**El problema:**
Indica si cada afirmación concuerda con el texto sobre la campaña electoral y responde sí o no, citando literalmente las palabras del texto que lo deciden. (a) En la antigua Roma los candidatos tenían programa electoral. (b) Quien escribe ha pensado alguna vez que los candidatos a presidente deberían pasar un examen parecido a unas oposiciones a notario. (c) Durante la campaña abunda el sentido común.

**Texto extraído:**
- - - - - - -

Estamos de nuevo en campaña electoral. Es como
decir que nos hallamos, una vez más, en una especie de olimpiada de la
estupidez, donde todo vale porque nada de cuanto se dice se piensa o medita.
Los políticos, durante estos días, vienen a darle la razón a aquel viejo refrán
que critica a quienes hablan y denigran sin pensar en lo que dicen: boca y
culo todo es uno. El sentido común, como siempre, brilla por su ausencia,
así como los programas o planes para el futuro.
Resulta imposible librarse de los políticos, de
sus rostros, algunos de cemento y muchos de papel, y de su presencia en todos
los ámbitos de la vida: carteles por las calles, fotos en los periódicos,
entrevistas en la radio; y noticia, hasta la saciedad, en todos los telediarios
de todas las cadenas. El político es aquel señor, o señora, que se pasa el día
en la calle hablando con unos y con otros y no haciendo nada. Muy a menudo me
he preguntado cuántos libros tendrán estas personas en sus casas, cuántos
habrán leído y cuántos les habrán traspasado más allá de su dura epidermis. A
algunas de estas personas es suficiente con oírlas hablar para saberlo.
Es imposible no decir sandeces cuando se está
todo el santo día en la calle y hablando. Y siempre sucede lo mismo: a los
pocos minutos de reunirse dos personas ya están murmurando de una tercera. A
los políticos, que no tienen ideas, y ya sabemos todos que hoy, según algunos,
no hay ideologías, no les queda más tema de conversación que denigrar al
contrario. Se tapan, así, las vergüenzas propias y se intenta democratizar la
corrupción, la vaciedad y la ineptitud. Creo que harían bien en dejarse de
campañas y en dedicarse a leer y a estudiar un poquito más.
No sé si me lo dijo un amigo, hablaré luego de él
o leí que, en la antigua Roma, los candidatos, que no tenían programa
electoral, pues no había partidos políticos, simplemente se dedicaban a
denigrarse los unos a los otros. Las Filípicas, de Cicerón, es un buen
ejemplo, aunque tal vez extremo, de esto. Por supuesto no todos los tiempos son
unos: aquellos eran estómagos fuertes de gente aguerrida; y los de los
políticos de ahora, que ni se juegan la vida ni nada importante, un par de
prebendas, no son capaces ni de soportar un biberón bien cargado.
A veces se me ha ocurrido pensar que estaría muy
bien que para ser presidente de un país, el candidato se tuviera que someter a
un duro examen, a algo así como unas oposiciones a notario. Pero alguien
tendría que corregir los exámenes. Y dado que en este país hay políticos que
han conseguido tener un cum laude en su tesis doctoral, y lograr que,
excepción mundial, esa tesis no se pueda ni consultar, mejor es dejarlo estar.
Otros, directamente, la han plagiado. E igualmente han obtenido la máxima nota.

- - - - - - -

**Datos mostrados:**
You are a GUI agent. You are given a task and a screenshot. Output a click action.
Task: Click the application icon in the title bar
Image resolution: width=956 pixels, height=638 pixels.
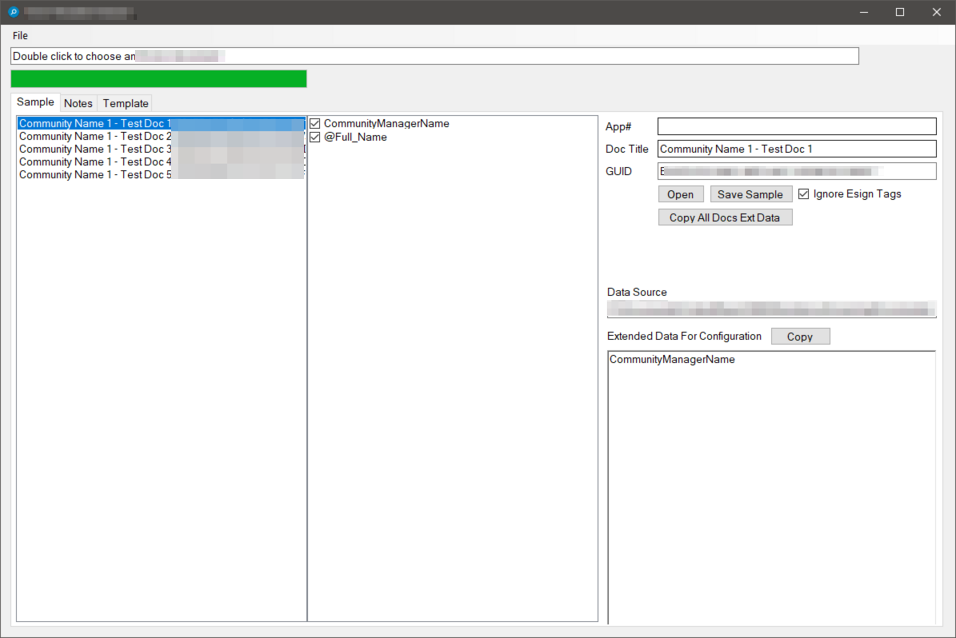click(x=12, y=12)
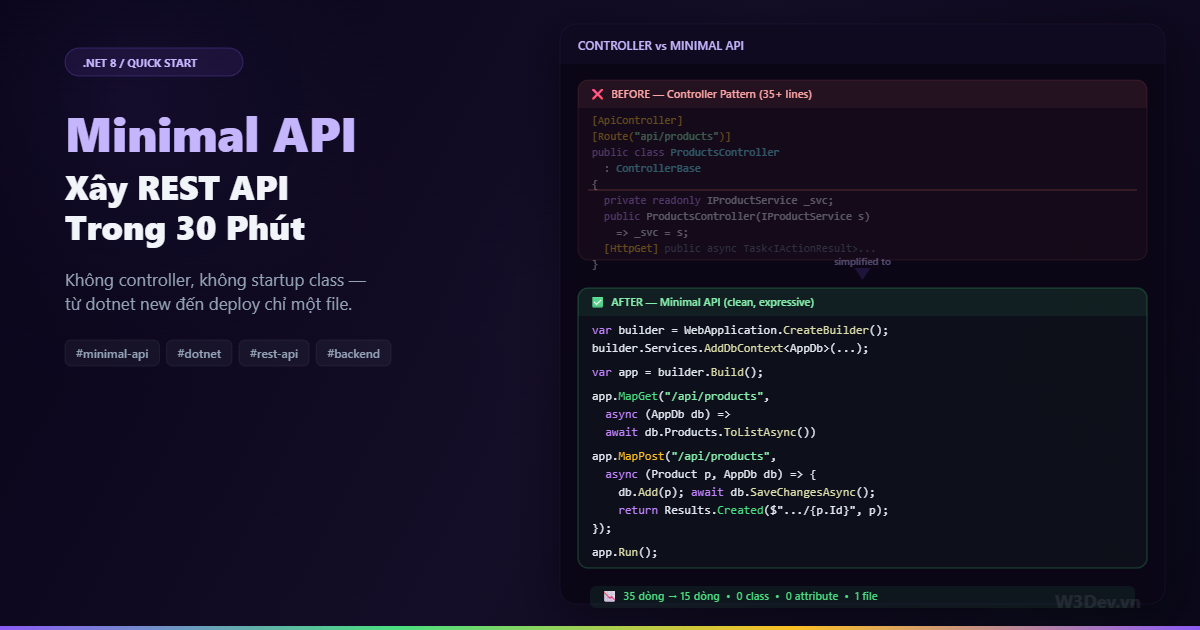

- - - - - - -

**Respuesta completa:**
(a) No: «los candidatos, que no tenían programa electoral, pues no había partidos políticos».
(b) Sí: «el candidato se tuviera que someter a un duro examen, a algo así como unas oposiciones a notario».
(c) No: «El sentido común, como siempre, brilla por su ausencia».